[start]

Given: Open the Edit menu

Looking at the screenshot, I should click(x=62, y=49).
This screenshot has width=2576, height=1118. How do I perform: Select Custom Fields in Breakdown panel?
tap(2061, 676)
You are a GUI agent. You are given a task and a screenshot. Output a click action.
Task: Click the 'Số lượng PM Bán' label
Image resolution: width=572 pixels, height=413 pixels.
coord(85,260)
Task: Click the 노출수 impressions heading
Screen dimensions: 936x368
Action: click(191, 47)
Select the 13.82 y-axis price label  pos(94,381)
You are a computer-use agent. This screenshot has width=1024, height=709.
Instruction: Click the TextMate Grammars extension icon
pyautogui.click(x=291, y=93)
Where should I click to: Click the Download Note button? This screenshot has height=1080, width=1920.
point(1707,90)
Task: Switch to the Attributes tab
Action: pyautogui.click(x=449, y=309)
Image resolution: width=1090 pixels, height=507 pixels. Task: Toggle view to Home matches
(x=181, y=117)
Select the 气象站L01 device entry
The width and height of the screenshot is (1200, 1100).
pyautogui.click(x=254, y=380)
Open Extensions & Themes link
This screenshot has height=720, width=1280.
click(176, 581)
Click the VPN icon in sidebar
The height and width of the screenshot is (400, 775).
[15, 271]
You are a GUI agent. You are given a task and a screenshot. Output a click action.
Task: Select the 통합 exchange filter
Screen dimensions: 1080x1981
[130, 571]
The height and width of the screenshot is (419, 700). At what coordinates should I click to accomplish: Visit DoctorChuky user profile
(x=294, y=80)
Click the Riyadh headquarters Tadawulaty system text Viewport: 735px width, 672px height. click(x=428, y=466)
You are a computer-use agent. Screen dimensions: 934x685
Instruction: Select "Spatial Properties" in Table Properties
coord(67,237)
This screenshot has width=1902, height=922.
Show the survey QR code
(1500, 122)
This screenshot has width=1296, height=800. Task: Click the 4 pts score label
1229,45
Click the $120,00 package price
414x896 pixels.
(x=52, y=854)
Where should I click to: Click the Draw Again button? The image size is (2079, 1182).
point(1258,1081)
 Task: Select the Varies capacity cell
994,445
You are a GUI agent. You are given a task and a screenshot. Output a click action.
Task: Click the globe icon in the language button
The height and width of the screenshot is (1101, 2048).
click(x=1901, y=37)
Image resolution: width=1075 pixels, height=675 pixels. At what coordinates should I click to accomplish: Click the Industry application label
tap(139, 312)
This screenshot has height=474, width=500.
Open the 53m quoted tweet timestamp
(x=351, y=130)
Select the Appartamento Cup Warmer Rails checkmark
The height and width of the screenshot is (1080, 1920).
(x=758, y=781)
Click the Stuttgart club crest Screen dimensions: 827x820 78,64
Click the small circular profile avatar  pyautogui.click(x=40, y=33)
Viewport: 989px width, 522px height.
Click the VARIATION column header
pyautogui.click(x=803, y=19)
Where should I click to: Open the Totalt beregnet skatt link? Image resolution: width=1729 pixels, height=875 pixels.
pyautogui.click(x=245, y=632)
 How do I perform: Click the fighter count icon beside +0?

[end]

_WHAT THE TASK ASKS_
Convert every line of the items above into a two-column Markdown table with the headers Row and Text. Put the row number in Row and the line in Text, and skip blank lines.

_SOLUTION FOR THIS TASK_
| Row | Text |
|---|---|
| 1 | Given: Open the Edit menu |
| 2 | Looking at the screenshot, I should click(x=62, y=49). |
| 3 | This screenshot has width=2576, height=1118. How do I perform: Select Custom Fields in Breakdown panel? |
| 4 | tap(2061, 676) |
| 5 | You are a GUI agent. You are given a task and a screenshot. Output a click action. |
| 6 | Task: Click the 'Số lượng PM Bán' label |
| 7 | Image resolution: width=572 pixels, height=413 pixels. |
| 8 | coord(85,260) |
| 9 | Task: Click the 노출수 impressions heading |
| 10 | Screen dimensions: 936x368 |
| 11 | Action: click(191, 47) |
| 12 | Select the 13.82 y-axis price label  pos(94,381) |
| 13 | You are a computer-use agent. This screenshot has width=1024, height=709. |
| 14 | Instruction: Click the TextMate Grammars extension icon |
| 15 | pyautogui.click(x=291, y=93) |
| 16 | Where should I click to: Click the Download Note button? This screenshot has height=1080, width=1920. |
| 17 | point(1707,90) |
| 18 | Task: Switch to the Attributes tab |
| 19 | Action: pyautogui.click(x=449, y=309) |
| 20 | Image resolution: width=1090 pixels, height=507 pixels. Task: Toggle view to Home matches |
| 21 | (x=181, y=117) |
| 22 | Select the 气象站L01 device entry |
| 23 | The width and height of the screenshot is (1200, 1100). |
| 24 | pyautogui.click(x=254, y=380) |
| 25 | Open Extensions & Themes link |
| 26 | This screenshot has height=720, width=1280. |
| 27 | click(176, 581) |
| 28 | Click the VPN icon in sidebar |
| 29 | The height and width of the screenshot is (400, 775). |
| 30 | [15, 271] |
| 31 | You are a GUI agent. You are given a task and a screenshot. Output a click action. |
| 32 | Task: Select the 통합 exchange filter |
| 33 | Screen dimensions: 1080x1981 |
| 34 | [130, 571] |
| 35 | The height and width of the screenshot is (419, 700). At what coordinates should I click to accomplish: Visit DoctorChuky user profile |
| 36 | (x=294, y=80) |
| 37 | Click the Riyadh headquarters Tadawulaty system text Viewport: 735px width, 672px height. click(x=428, y=466) |
| 38 | You are a computer-use agent. Screen dimensions: 934x685 |
| 39 | Instruction: Select "Spatial Properties" in Table Properties |
| 40 | coord(67,237) |
| 41 | This screenshot has width=1902, height=922. |
| 42 | Show the survey QR code |
| 43 | (1500, 122) |
| 44 | This screenshot has width=1296, height=800. Task: Click the 4 pts score label |
| 45 | 1229,45 |
| 46 | Click the $120,00 package price |
| 47 | 414x896 pixels. |
| 48 | (x=52, y=854) |
| 49 | Where should I click to: Click the Draw Again button? The image size is (2079, 1182). |
| 50 | point(1258,1081) |
| 51 |  Task: Select the Varies capacity cell |
| 52 | 994,445 |
| 53 | You are a GUI agent. You are given a task and a screenshot. Output a click action. |
| 54 | Task: Click the globe icon in the language button |
| 55 | The height and width of the screenshot is (1101, 2048). |
| 56 | click(x=1901, y=37) |
| 57 | Image resolution: width=1075 pixels, height=675 pixels. At what coordinates should I click to accomplish: Click the Industry application label |
| 58 | tap(139, 312) |
| 59 | This screenshot has height=474, width=500. |
| 60 | Open the 53m quoted tweet timestamp |
| 61 | (x=351, y=130) |
| 62 | Select the Appartamento Cup Warmer Rails checkmark |
| 63 | The height and width of the screenshot is (1080, 1920). |
| 64 | (x=758, y=781) |
| 65 | Click the Stuttgart club crest Screen dimensions: 827x820 78,64 |
| 66 | Click the small circular profile avatar  pyautogui.click(x=40, y=33) |
| 67 | Viewport: 989px width, 522px height. |
| 68 | Click the VARIATION column header |
| 69 | pyautogui.click(x=803, y=19) |
| 70 | Where should I click to: Open the Totalt beregnet skatt link? Image resolution: width=1729 pixels, height=875 pixels. |
| 71 | pyautogui.click(x=245, y=632) |
| 72 |  How do I perform: Click the fighter count icon beside +0? |